### GOAL
Give back, word for word, the stretch of the data below from the line that contains "Screen dimensions: 1069x746" through the end of the data. Leave the pictures out of your answer.
--- start of MATERIAL FOR THIS EXERCISE ---
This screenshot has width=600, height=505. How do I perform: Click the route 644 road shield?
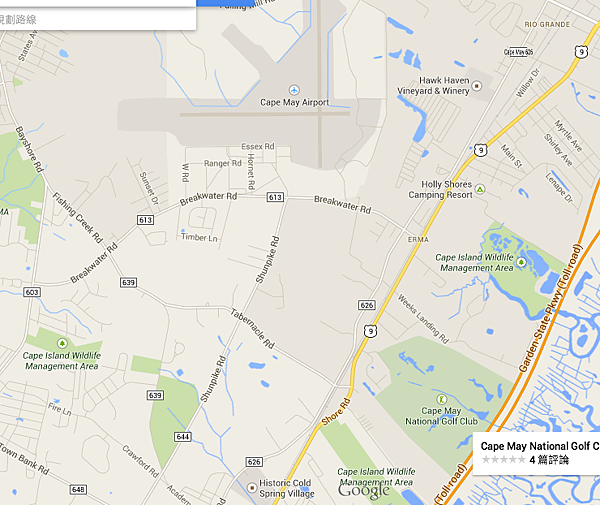point(183,437)
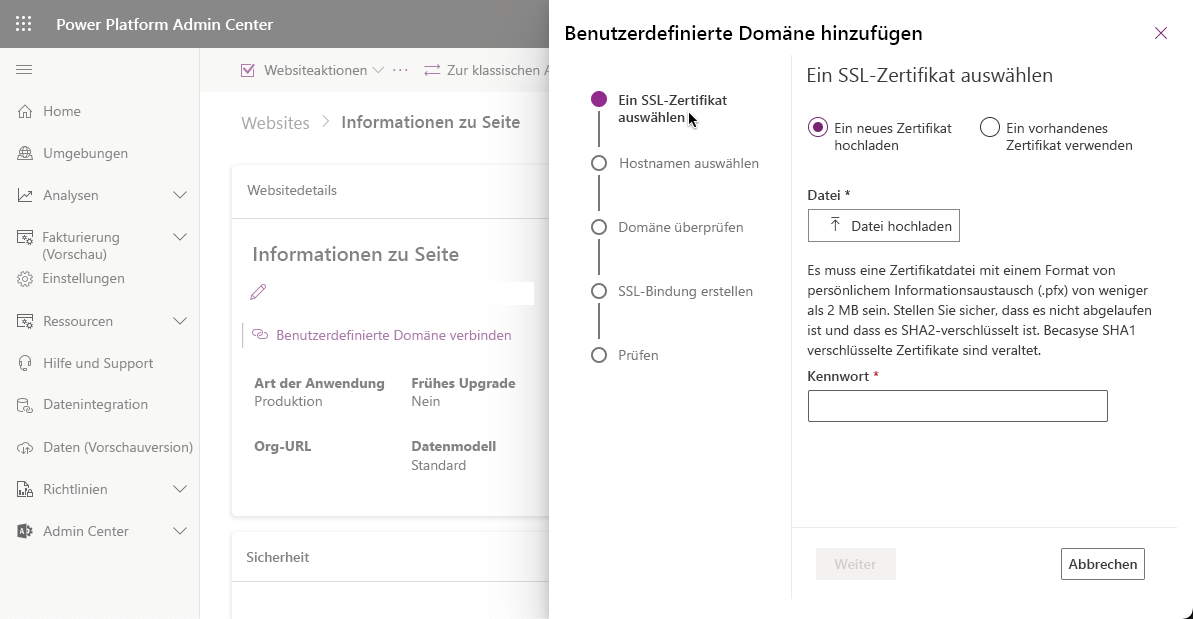1193x619 pixels.
Task: Click 'Benutzerdefinierte Domäne verbinden' link
Action: point(393,336)
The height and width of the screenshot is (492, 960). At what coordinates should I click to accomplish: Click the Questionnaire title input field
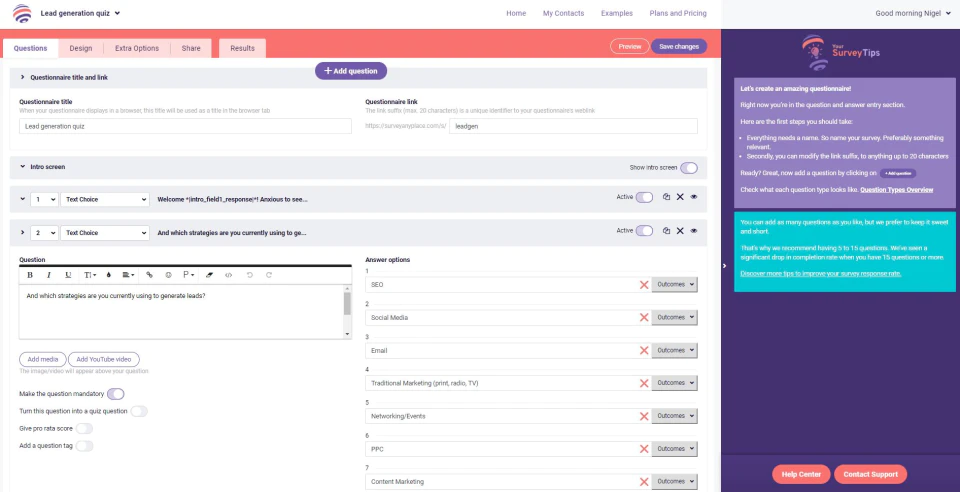(185, 127)
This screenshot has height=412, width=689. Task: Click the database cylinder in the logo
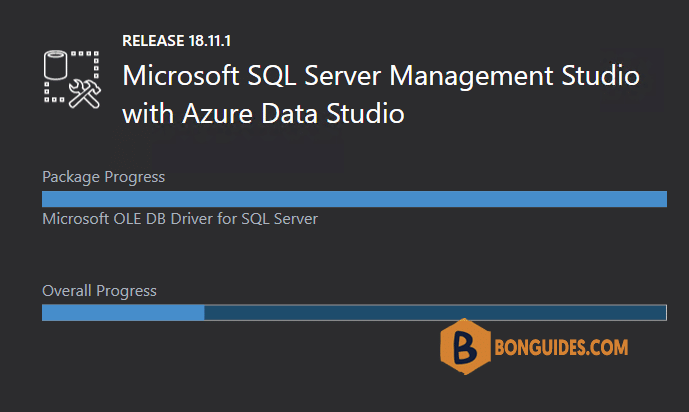(x=56, y=65)
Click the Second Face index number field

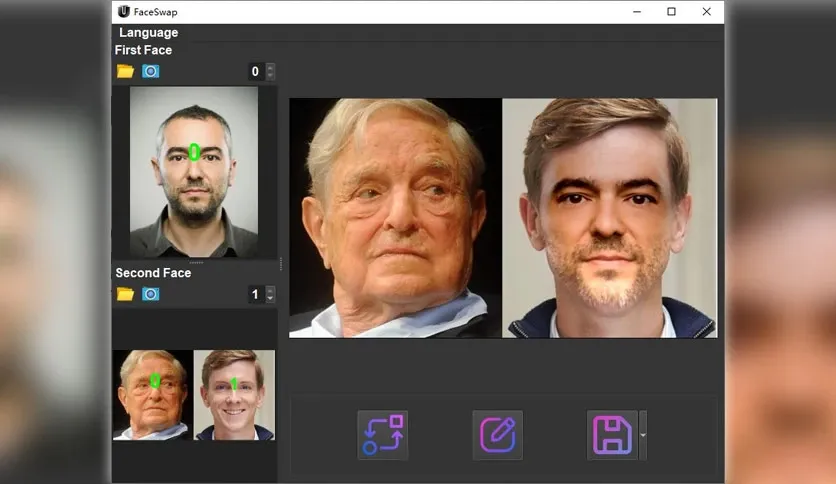[257, 294]
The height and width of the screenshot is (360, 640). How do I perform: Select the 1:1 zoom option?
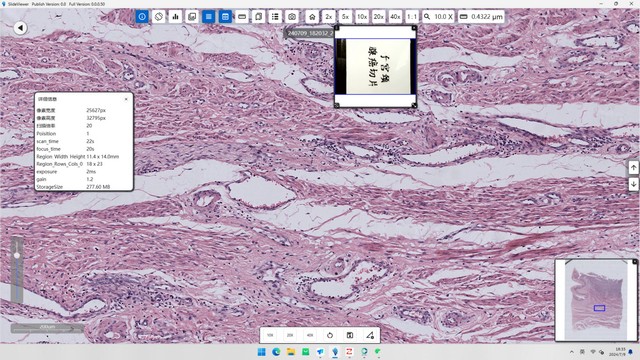(412, 17)
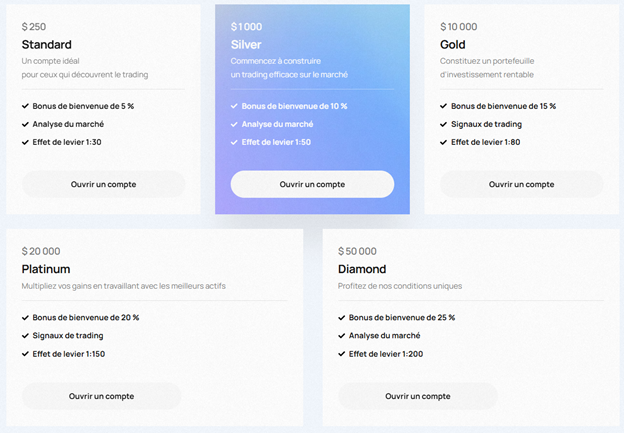
Task: Click checkmark beside Standard Analyse du marché
Action: coord(25,124)
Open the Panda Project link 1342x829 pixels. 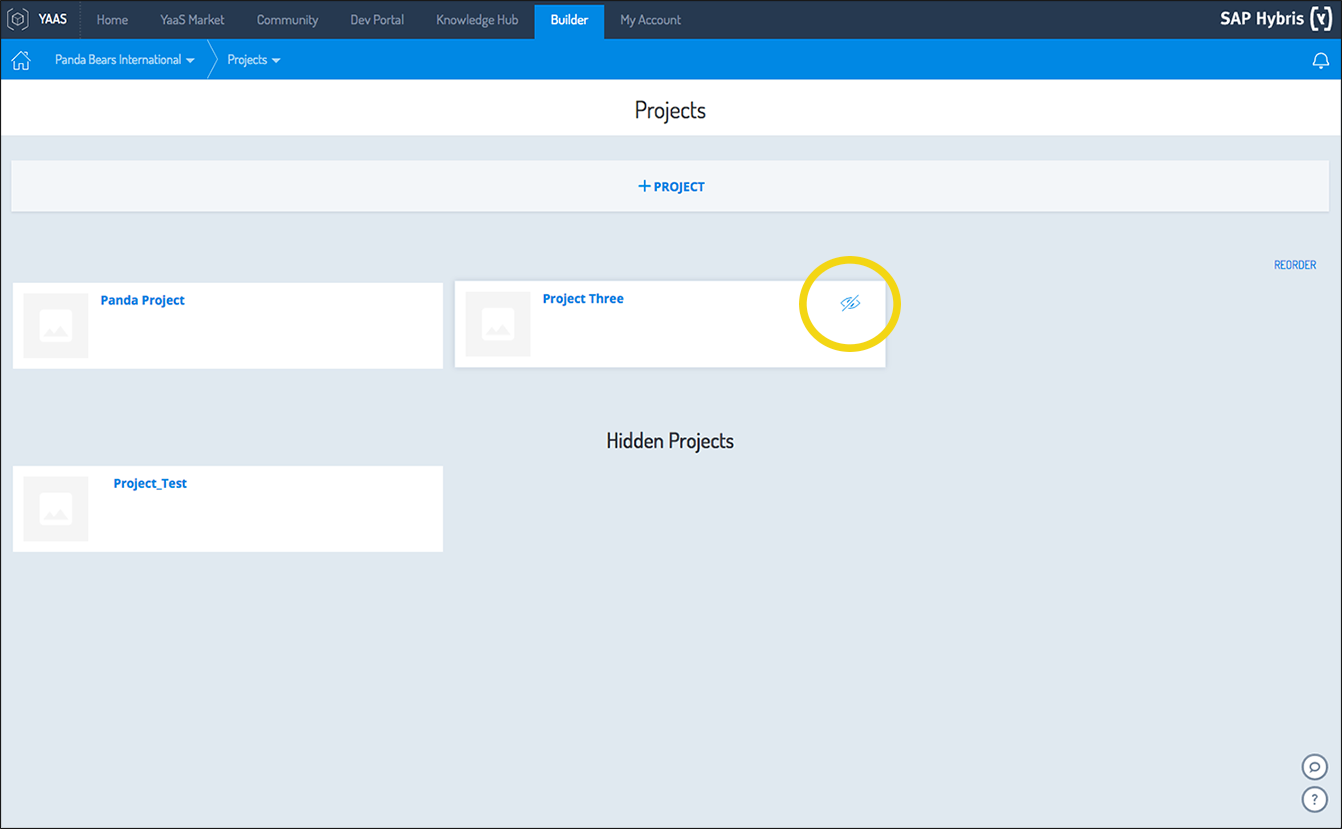point(142,300)
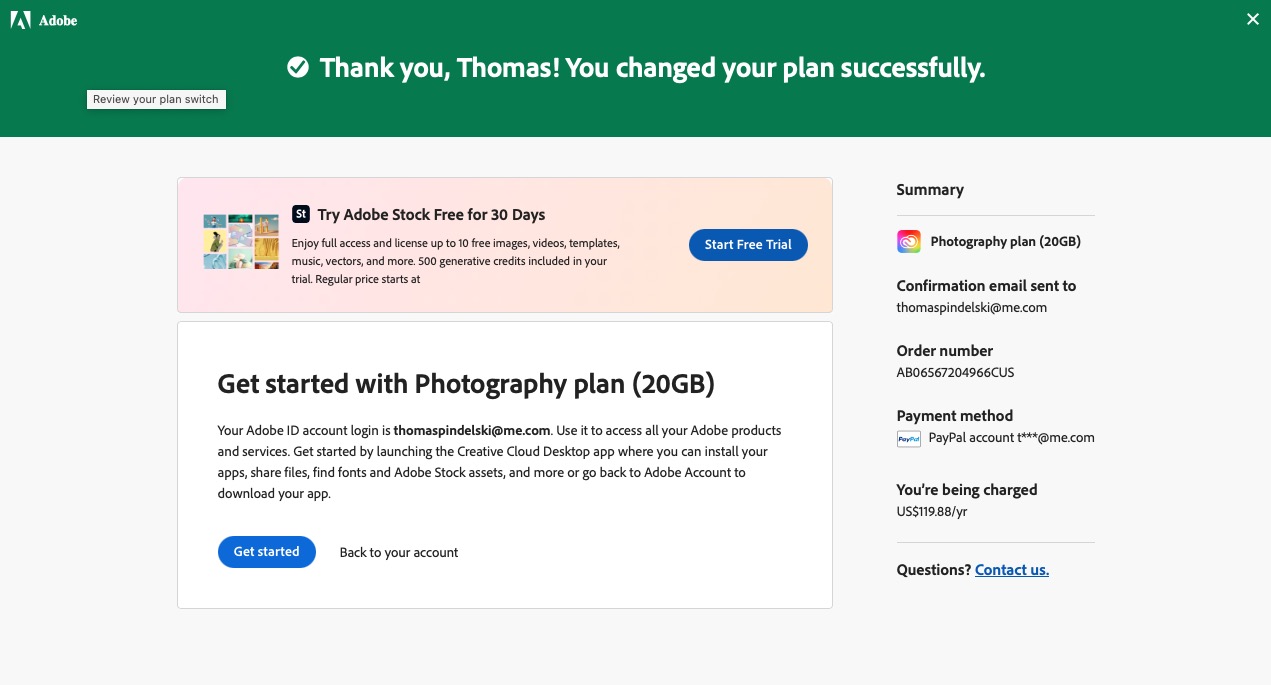Screen dimensions: 1271x685
Task: Open the Contact us link
Action: 1012,570
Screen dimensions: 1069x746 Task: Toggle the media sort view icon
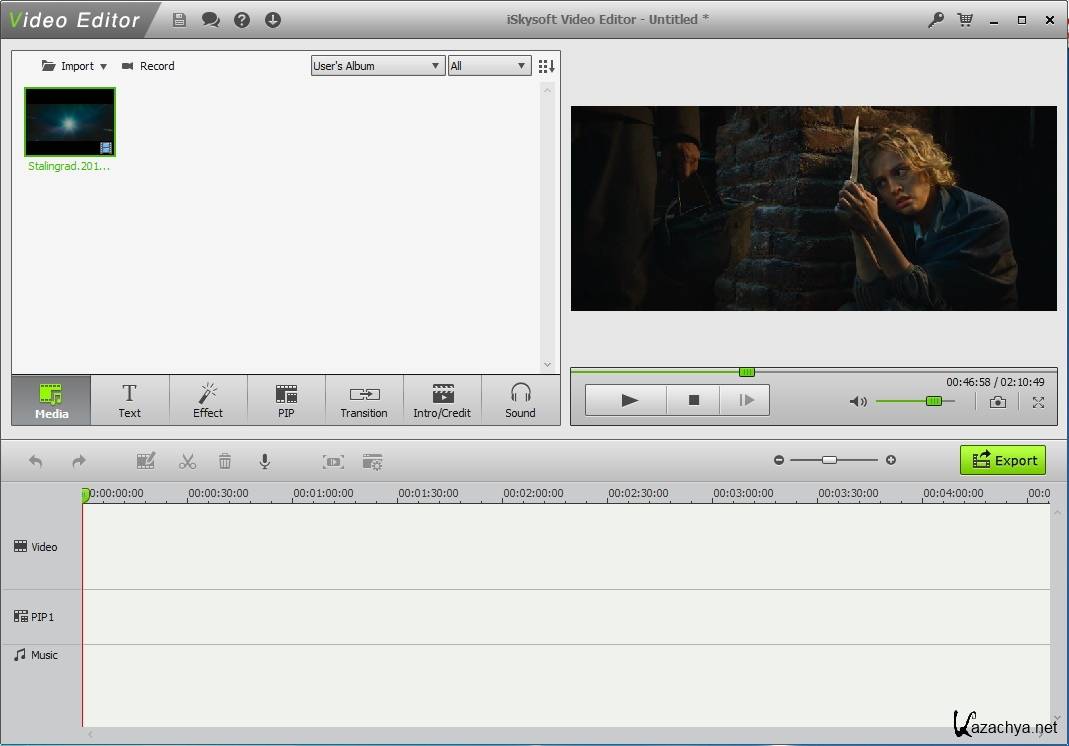(546, 66)
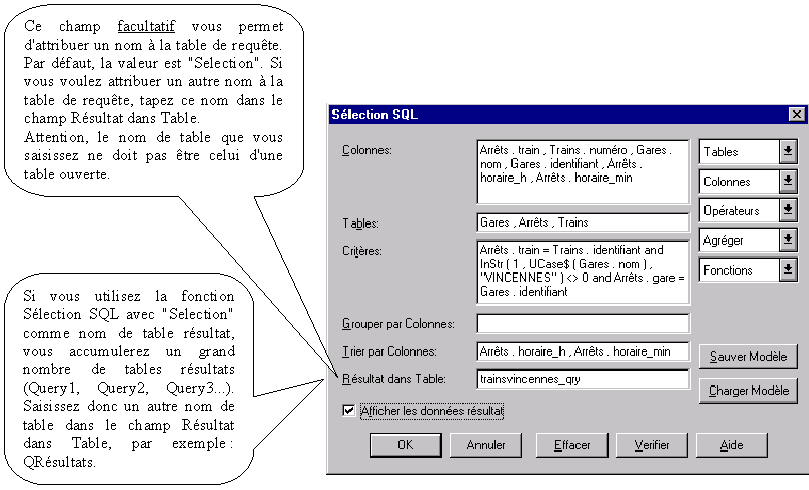Click the Sauver Modèle button
The image size is (809, 490).
748,357
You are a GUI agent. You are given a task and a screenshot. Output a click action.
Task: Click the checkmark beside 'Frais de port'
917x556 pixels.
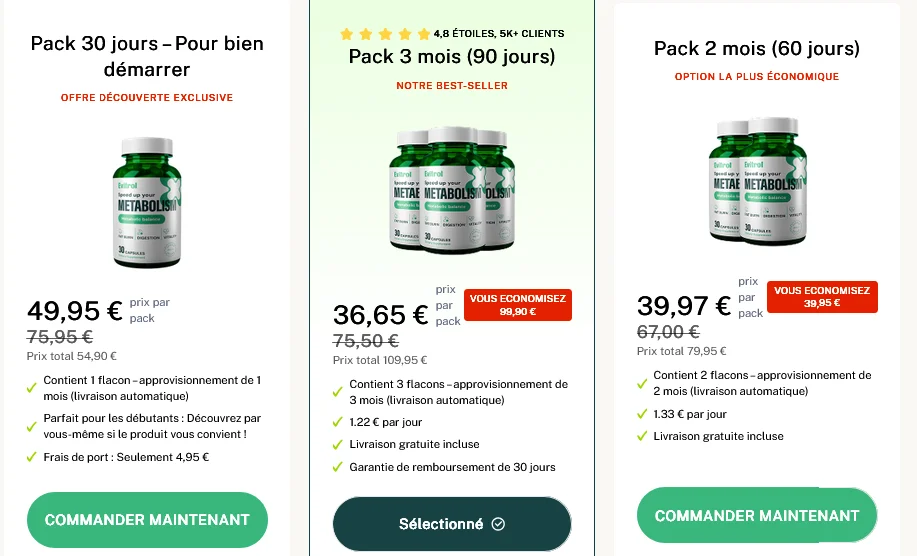(x=32, y=458)
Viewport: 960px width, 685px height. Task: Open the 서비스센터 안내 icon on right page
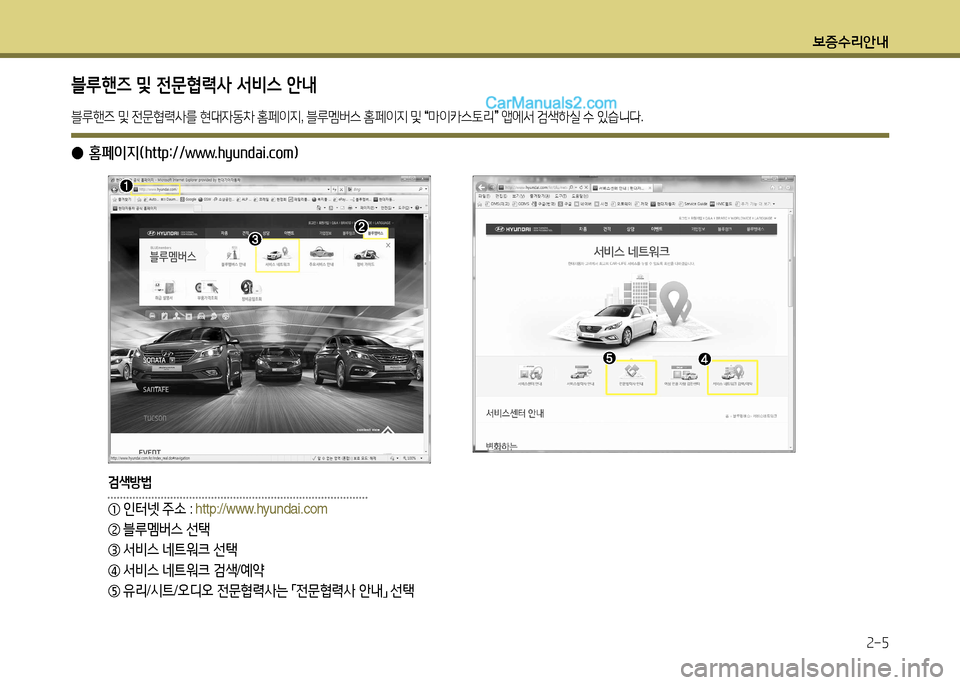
--- end of MATERIAL FOR THIS EXERCISE ---
### OUTPUT BELOW
Screen dimensions: 1069x746 Task: Toggle the media sort view icon
(546, 66)
Click the Sauver Modèle button
The image size is (809, 490).
748,357
You are a GUI agent. You are given a task and a screenshot. Output a click action.
Task: Click the checkmark beside 'Frais de port'
917x556 pixels.
(x=32, y=458)
Viewport: 960px width, 685px height. Task: Open the 서비스센터 안내 icon on right page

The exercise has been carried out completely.